Credit: Solar Dynamics Observatory/Goddard Space Flight Center.


Sunspot 1112
Oct 25, 2010

An extremely large filamentary structure has appeared on the Sun. Electric star theory presupposes such formations.

What is the Sun? And by extension, what are stars? A popular website describes the Sun in this way: "Our Sun is made up of elements left over from the Big Bang, elements formed from dying stars, and elements created in supernovae."

The basic premise of the Electric Universe theory is that celestial bodies are immersed in plasma and are connected by circuits. Since the Sun is also electrically interconnected with the galaxy and its planets, it should be thought of as a charged object in balance with the forces of its environment. That balance is not completely stable, however. The currents flowing into and out of the Sun can sometimes cause tremendous bursts of energy called solar flares.

According to consensus opinions, solar flares, or coronal mass ejections (CME), occur when magnetic loops in the Sun's atmosphere "reconnect" with each other, causing a short circuit. The explosive release of "magnetic energy" is said to accelerate the superheated gases out into space. No one knows what "magnetic reconnection" is, but it is offered as the only explanation by heliophysicists for the flaring phenomenon.

Since CMEs increase auroral brightness and frequency when they meet Earth's magnetic field, deductive reasoning (and instrumentality) identifies them as a flow of charged particles. Although space scientists refer to the ion stream pouring out of the Sun as a "wind," and that atomic fragments "rain down" on Earth, that they are attracted to and follow the polar cusps should definitively establish their electrical nature.

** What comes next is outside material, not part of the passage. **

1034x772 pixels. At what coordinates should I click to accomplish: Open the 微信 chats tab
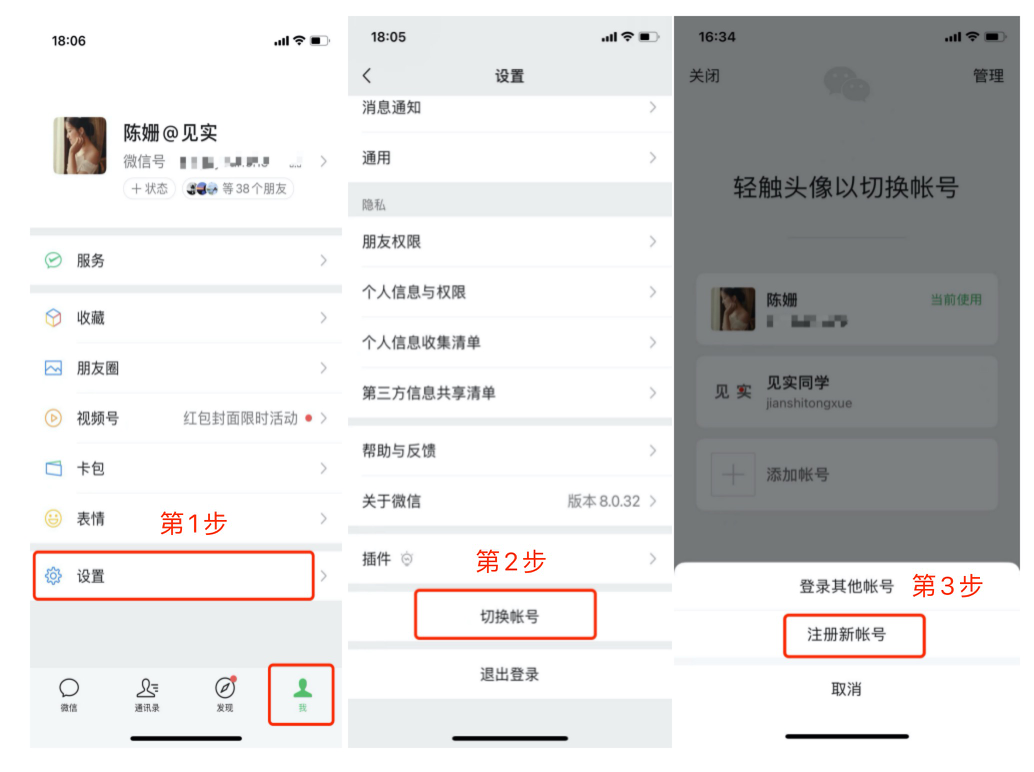(x=69, y=695)
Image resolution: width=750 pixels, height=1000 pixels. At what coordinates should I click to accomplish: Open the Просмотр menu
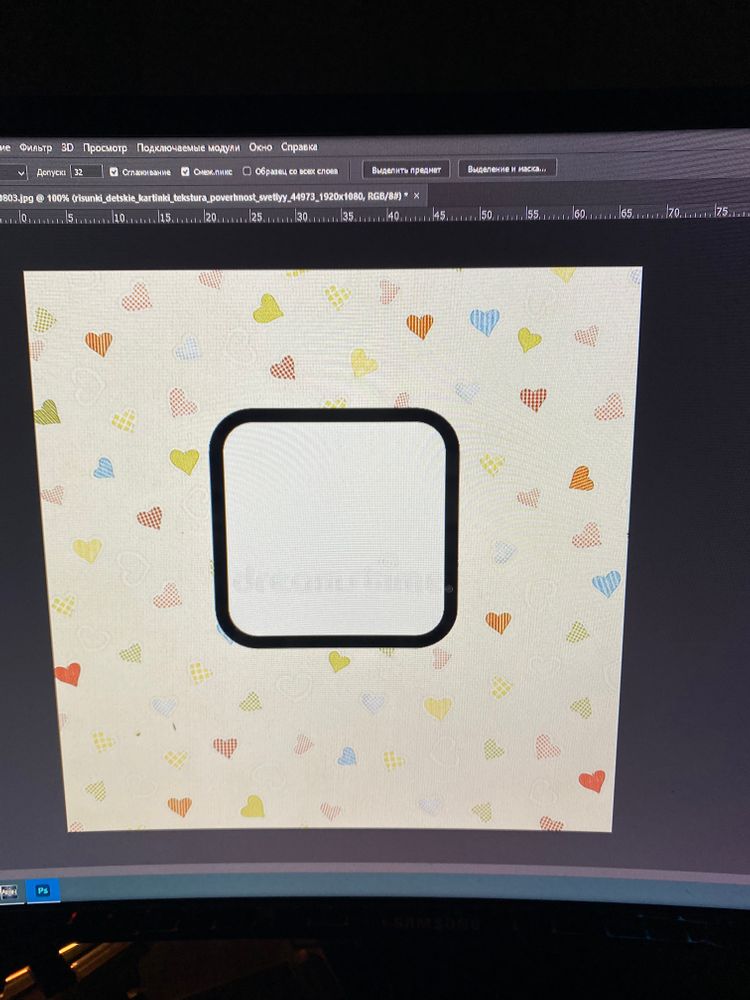[105, 147]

In the consensus view, when gas and dust start to collapse into a new star it naturally warms up and radiates energy. Outward pressure, it is said, opposes the inward force of gravity. If the outward force wins and overcomes the force of gravity, the atoms in the gas will never be compressed enough to undergo nuclear fusion. However, if the body is massive enough gravity continues to compress the star until its core becomes so hot and dense that thermonuclear reactions can begin to resist further compression and a star is born.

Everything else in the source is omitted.